Değerli arkadaşlar, açık yüreklilikle söyleyin; Oslo'da yaptığınız, İmralı'da yaptığınız görüşmelerde, müzakerelerde PKK'ya verdiğiniz sözün gereğini buraya getiriyorsunuz.

AHMET AYDIN (Adıyaman) - Ne alakası var? Hiç alakası yok.

MEHMET ŞANDIR (Devamla) - Sorumun cevabını vermelisiniz. Niye dün yoktu bu? Niye geçen sene yoktu? Niye 2004'te yoktu, niye?

AHMET AYDIN (Adıyaman) - Ne getirirsek öyle diyorsunuz.

MEHMET ŞANDIR (Devamla) - Niye programınızda yok? Şimdi niye getiriyorsunuz?
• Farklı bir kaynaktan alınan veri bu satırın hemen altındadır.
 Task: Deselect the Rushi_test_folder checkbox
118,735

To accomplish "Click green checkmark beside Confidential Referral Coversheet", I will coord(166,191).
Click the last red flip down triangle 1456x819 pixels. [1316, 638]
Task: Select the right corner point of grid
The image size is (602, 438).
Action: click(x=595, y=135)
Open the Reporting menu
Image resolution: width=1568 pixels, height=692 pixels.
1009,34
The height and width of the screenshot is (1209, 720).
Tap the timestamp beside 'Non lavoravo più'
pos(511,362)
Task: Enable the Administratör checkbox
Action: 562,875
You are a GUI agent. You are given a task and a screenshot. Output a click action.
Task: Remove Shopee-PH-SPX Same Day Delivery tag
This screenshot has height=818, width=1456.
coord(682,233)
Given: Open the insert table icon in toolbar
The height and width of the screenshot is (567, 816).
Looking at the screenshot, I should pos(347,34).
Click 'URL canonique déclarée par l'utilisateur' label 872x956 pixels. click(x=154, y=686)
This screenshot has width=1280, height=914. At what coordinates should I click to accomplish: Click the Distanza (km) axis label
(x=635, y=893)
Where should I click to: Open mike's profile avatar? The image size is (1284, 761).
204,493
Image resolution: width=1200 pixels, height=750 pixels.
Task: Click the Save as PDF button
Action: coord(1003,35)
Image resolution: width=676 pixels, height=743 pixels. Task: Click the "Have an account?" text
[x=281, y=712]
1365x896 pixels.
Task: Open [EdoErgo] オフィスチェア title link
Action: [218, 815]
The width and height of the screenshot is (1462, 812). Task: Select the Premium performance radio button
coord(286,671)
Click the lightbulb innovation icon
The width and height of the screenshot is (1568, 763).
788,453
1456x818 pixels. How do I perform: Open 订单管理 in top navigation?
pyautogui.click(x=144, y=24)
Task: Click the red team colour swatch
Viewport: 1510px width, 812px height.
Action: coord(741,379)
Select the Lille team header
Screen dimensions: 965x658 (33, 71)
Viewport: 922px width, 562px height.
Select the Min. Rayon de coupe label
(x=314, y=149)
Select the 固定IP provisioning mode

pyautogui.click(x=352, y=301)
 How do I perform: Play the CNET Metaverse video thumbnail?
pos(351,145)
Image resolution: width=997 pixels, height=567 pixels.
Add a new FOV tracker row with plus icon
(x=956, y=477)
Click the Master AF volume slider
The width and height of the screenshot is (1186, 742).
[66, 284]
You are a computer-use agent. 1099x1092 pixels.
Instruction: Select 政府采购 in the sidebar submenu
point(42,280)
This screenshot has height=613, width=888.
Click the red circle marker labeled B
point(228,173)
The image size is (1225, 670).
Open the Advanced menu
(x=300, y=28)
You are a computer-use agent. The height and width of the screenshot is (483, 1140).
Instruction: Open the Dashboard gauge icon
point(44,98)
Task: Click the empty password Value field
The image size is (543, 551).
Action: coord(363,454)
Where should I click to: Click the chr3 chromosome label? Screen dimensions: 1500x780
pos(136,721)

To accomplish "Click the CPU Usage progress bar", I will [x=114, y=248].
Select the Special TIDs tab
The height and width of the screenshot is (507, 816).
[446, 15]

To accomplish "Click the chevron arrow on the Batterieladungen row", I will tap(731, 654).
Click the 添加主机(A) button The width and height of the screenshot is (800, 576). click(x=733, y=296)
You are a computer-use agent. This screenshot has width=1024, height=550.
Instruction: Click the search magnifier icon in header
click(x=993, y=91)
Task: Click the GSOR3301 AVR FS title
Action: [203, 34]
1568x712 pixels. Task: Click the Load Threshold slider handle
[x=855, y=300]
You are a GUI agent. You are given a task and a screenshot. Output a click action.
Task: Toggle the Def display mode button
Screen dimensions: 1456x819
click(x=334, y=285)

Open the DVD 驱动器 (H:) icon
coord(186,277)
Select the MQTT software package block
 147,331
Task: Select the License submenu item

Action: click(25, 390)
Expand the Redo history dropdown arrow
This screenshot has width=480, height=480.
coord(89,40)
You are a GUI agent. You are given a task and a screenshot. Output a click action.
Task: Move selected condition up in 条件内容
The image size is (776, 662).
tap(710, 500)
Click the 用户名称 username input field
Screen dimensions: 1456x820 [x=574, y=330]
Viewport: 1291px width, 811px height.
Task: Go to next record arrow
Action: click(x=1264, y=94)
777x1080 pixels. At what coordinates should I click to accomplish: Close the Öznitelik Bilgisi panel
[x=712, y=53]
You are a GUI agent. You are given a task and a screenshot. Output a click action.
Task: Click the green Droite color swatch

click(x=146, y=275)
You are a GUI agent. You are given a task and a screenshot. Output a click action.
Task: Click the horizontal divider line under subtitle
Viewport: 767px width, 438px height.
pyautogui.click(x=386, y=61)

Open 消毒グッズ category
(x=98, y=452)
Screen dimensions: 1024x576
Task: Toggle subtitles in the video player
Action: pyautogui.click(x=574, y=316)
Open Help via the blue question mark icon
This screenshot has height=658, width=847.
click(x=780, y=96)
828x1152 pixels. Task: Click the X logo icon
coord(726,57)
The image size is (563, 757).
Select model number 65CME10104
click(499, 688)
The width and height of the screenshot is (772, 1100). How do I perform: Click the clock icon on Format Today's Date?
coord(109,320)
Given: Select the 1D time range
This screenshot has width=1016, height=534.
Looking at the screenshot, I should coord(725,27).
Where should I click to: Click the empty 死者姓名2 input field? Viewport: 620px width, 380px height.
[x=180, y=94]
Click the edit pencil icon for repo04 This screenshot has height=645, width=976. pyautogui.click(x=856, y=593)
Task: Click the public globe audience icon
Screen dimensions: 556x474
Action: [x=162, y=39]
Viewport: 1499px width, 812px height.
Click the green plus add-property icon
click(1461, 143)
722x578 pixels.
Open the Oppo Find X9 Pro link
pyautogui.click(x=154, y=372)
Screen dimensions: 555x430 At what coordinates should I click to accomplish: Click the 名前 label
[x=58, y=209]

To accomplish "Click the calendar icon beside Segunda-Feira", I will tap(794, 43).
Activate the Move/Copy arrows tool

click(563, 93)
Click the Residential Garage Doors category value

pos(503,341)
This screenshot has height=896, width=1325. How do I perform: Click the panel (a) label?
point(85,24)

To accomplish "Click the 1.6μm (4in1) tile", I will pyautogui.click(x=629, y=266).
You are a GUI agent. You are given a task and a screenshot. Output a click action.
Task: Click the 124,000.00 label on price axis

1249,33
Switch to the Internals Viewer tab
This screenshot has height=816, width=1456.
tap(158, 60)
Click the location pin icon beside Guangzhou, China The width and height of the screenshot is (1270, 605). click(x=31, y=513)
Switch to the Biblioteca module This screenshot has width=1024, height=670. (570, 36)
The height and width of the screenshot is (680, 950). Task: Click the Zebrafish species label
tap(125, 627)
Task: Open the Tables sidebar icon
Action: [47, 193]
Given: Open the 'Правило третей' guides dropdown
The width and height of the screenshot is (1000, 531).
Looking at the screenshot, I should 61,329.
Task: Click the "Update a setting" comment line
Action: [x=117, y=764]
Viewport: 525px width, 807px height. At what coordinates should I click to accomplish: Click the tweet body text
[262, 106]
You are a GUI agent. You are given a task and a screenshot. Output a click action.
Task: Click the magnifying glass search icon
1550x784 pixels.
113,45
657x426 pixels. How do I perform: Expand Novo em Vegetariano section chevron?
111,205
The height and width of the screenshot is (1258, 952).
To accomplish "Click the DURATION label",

Hangi ihtiyaca binaen getiriyorsunuz?

Değerli arkadaşlar, bugün mübarek bir gün, Hazreti Peygamberimizin dünyayı şereflendirdiği bir gün, huzurun, rahmetin peygamberinin dünyaya geldiği ve bizim en büyük ortak paydamız olan bu günde bu milleti ayrıştıran, bu milleti birbirine düşürecek böyle bir fitneyi, böyle bir fesadı buraya getirmek size hayır getirmeyecektir.

Değerli arkadaşlar, vererek bir yere varamayacağınızı şu bir yıl içerisinde görmüş olmanız lazım. 20 Aralık 2011'de Sayın Arınç'ın burada ifade ettiklerinden sonra bu ülkede 200'e yakın güvenlik görevlisi şehit edilmiştir. Hani kan duracaktı, gözyaşı dinecekti? Benim yüreğime batan, burada bir suçlama altında kaldınız, Sayın BDP Grup Başkan Vekili sizi utanmazlıkla suçladı, kılınız bile kıpırdamadı. Tutanaklar yanımda. Daha neyi vererek siz...

(Mikrofon otomatik cihaz tarafından kapatıldı)

MEHMET ŞANDIR (Devamla) - ...bu BDP'yi, PKK'yı, KCK'yı memnun edeceksiniz. Millete sizi şikâyet ediyorum. Bu öneriniz doğru değil, hayra hizmet etmez, bu milletin birliğine hizmet etmez. 1'inci ve 2'nci maddeyi çekin, gerisini temel kanun olarak görüşelim, birlikte çıkartalım. Bu size dürüstçe ve samimiyetle teklifimiz.

Teşekkür ediyorum. (MHP sıralarından alkışlar)

BAŞKAN - Teşekkür ediyorum.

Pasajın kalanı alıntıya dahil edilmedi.